## PASSAGE GIVEN:
· · · · ·

# Odd...road kill!!!



## indicus (Apr 7, 2005)

Heres a couple photos...'Simoselaps semifasciatus', the first i've seen, after several years out-an-about, and of course, it had just been hit....very beautiful, small burrowing species of elapid, wide spread, quite varible, supposedly;.. however not commonly seen... regarded as harmless.. such a shame,....would have been great to photograph a live specimen...
Here's an oddity, the largest i've ever seen, on the Tablelands, dead or alive...42cm, Stimson's?...this dead specimen: midbody scale rows-38..ventrals-242...subcaudals-45, seems a very small python overall, regardless, of what it's deemed....road kill, damn up-setting!!!...


----------



## instar (Apr 7, 2005)

What a bloody shame!


----------



## BROWNS (Apr 7, 2005)

Unreal to seee something so different for a change.Never seen one of those in the first pic and that sure is one odd looking stimsoni alright,i like the banded patterning....


----------



## Guest (Apr 7, 2005)

*Odd... road kill!!!*

Its a shame indicus,the stimsons looks like the mt surprise,georgetown type,is it from near there!


----------



## hugsta (Apr 7, 2005)

*RE: Odd... road kill!!!*

Poor things. The stimmie is quite different isn't it.


----------



## BROWNS (Apr 7, 2005)

*RE: Odd... road kill!!!*

Doesn't look like a true stimmie to me.....it's different alright,is there anything in Coggers or something with an animal like that?

So many reptiles get killed on our roads it's saddening


----------



## Guest (Apr 7, 2005)

Looks like my fem stim from georgetown browns there smaller than a mac or most other stims you see even if you take into account sexual dimorphism.The fems breed at small size 26 inches overall and have small clutches of very elongated eggs.


----------



## BROWNS (Apr 7, 2005)

Do you think yours is a true stimsons or could it possibly be some different sub species again?


----------



## hugsta (Apr 7, 2005)

Your not thinking of that famed word Browns.......inte whatsit...


----------



## BROWNS (Apr 7, 2005)

mmmmhmmm


----------



## hugsta (Apr 7, 2005)

LMAO


----------



## Guest (Apr 7, 2005)

· · · · ·

## DATA EXCERPT:
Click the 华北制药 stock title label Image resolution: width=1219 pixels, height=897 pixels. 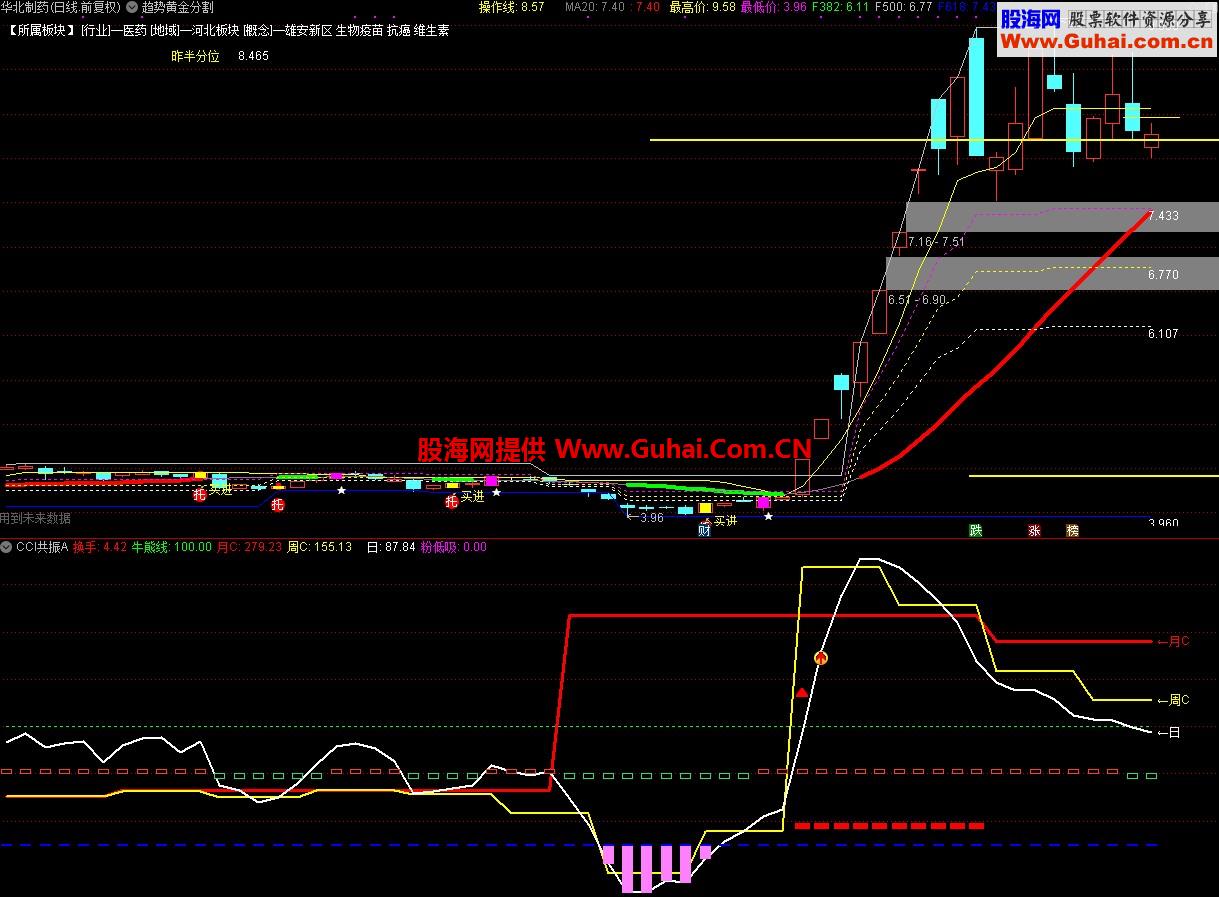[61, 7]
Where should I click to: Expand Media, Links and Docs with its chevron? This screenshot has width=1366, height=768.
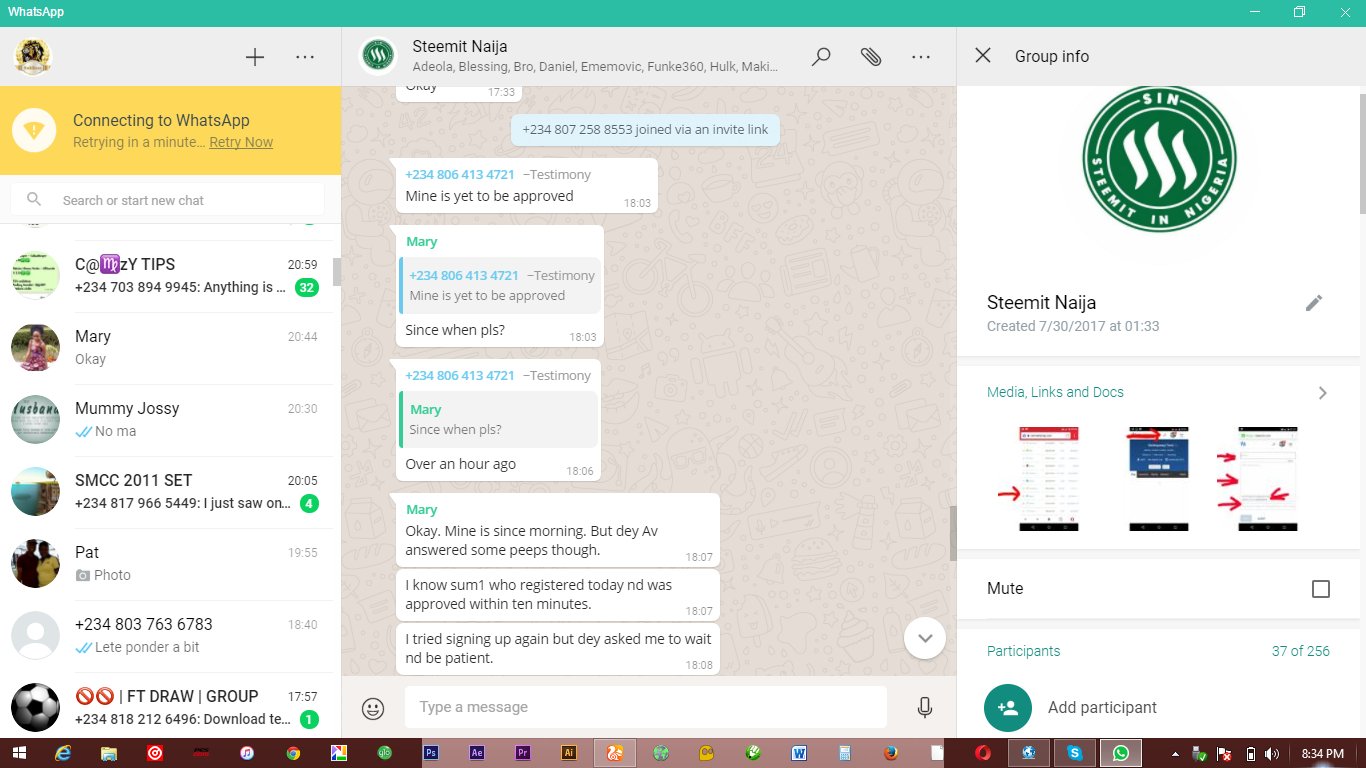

· · · · ·

## THINGS TO DO:
A – List every distinct username that appears as a poster in the road kill thread.
B – In the road kill thread, rewrite the paragraph beginning "Here's an oddity, the largest i've ever seen" as a short list that keeps its main facts.
C – Answer these questions about the road kill thread, one line each:
(i) What species name does the opening post give for the first snake pictured?
(ii) Which type does one reply say the Stimson's resembles?
(iii) At what overall size do the females breed, according to the post about a female from Georgetown?
Nothing in the lines is needed for this work.

## RESPONSES TO THE TASKS:
A – indicus, instar, BROWNS, Guest, hugsta

B –
- The largest one the poster had seen on the Tablelands, dead or alive
- Length of 42 cm, possibly a Stimson's
- Midbody scale rows: 38
- Ventrals: 242
- Subcaudals: 45
- Seems a very small python overall
- It was road kill, which the poster found upsetting

C –
(i) Simoselaps semifasciatus
(ii) The Mt Surprise/Georgetown type
(iii) 26 inches